--- start of Entries provided ---
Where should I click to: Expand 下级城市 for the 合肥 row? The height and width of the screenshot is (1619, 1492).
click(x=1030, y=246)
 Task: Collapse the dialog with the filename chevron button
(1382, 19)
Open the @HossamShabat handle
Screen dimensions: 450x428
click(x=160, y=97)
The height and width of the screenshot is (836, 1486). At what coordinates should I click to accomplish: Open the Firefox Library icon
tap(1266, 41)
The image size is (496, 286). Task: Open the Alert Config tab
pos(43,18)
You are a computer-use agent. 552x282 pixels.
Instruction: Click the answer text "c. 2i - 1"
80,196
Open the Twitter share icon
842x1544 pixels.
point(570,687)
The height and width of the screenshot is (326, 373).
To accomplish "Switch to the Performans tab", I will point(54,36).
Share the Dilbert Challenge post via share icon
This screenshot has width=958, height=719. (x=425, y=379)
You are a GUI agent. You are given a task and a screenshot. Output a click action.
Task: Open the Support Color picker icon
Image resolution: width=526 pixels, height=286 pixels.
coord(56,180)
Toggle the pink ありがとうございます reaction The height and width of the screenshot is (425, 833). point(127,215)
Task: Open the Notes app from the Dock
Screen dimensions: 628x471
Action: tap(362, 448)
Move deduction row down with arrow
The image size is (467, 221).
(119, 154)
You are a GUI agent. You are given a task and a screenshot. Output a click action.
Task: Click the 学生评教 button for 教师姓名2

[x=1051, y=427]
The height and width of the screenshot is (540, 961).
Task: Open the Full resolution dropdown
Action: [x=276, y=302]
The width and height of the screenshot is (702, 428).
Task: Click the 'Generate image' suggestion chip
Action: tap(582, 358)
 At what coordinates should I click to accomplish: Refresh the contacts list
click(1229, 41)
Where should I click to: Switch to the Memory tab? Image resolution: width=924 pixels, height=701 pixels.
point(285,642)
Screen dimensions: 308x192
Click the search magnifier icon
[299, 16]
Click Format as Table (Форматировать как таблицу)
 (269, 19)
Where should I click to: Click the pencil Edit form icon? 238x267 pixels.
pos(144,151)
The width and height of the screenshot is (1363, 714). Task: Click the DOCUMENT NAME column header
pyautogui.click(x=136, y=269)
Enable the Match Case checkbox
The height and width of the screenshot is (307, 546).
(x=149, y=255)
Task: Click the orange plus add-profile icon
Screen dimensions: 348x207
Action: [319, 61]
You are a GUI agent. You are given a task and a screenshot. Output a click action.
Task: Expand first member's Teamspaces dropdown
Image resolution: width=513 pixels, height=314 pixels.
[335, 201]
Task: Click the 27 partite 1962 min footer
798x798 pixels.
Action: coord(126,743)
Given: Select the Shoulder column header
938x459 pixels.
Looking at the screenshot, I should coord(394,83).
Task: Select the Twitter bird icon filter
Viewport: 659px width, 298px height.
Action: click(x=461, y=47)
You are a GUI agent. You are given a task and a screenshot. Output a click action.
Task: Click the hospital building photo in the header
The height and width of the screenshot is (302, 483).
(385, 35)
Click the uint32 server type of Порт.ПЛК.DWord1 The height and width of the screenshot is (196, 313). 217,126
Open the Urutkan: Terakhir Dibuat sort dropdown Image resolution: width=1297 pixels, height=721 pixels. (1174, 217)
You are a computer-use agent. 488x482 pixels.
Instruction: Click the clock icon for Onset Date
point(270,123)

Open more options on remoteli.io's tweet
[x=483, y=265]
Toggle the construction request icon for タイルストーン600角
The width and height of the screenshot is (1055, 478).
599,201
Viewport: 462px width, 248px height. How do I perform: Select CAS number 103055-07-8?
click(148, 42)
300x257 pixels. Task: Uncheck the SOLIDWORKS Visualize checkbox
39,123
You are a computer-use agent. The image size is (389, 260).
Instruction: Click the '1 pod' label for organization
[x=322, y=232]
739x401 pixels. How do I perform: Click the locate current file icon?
--- end of Entries provided ---
Please echo the lines of the data above, from the line with "Task: Open the Notes app from the Dock" up to and including the line with "point(285,642)", keeping each one unchanged.

Result of the task:
Task: Open the Notes app from the Dock
Screen dimensions: 628x471
Action: tap(362, 448)
Move deduction row down with arrow
The image size is (467, 221).
(119, 154)
You are a GUI agent. You are given a task and a screenshot. Output a click action.
Task: Click the 学生评教 button for 教师姓名2

[x=1051, y=427]
The height and width of the screenshot is (540, 961).
Task: Open the Full resolution dropdown
Action: [x=276, y=302]
The width and height of the screenshot is (702, 428).
Task: Click the 'Generate image' suggestion chip
Action: tap(582, 358)
 At what coordinates should I click to accomplish: Refresh the contacts list
click(1229, 41)
Where should I click to: Switch to the Memory tab? Image resolution: width=924 pixels, height=701 pixels.
point(285,642)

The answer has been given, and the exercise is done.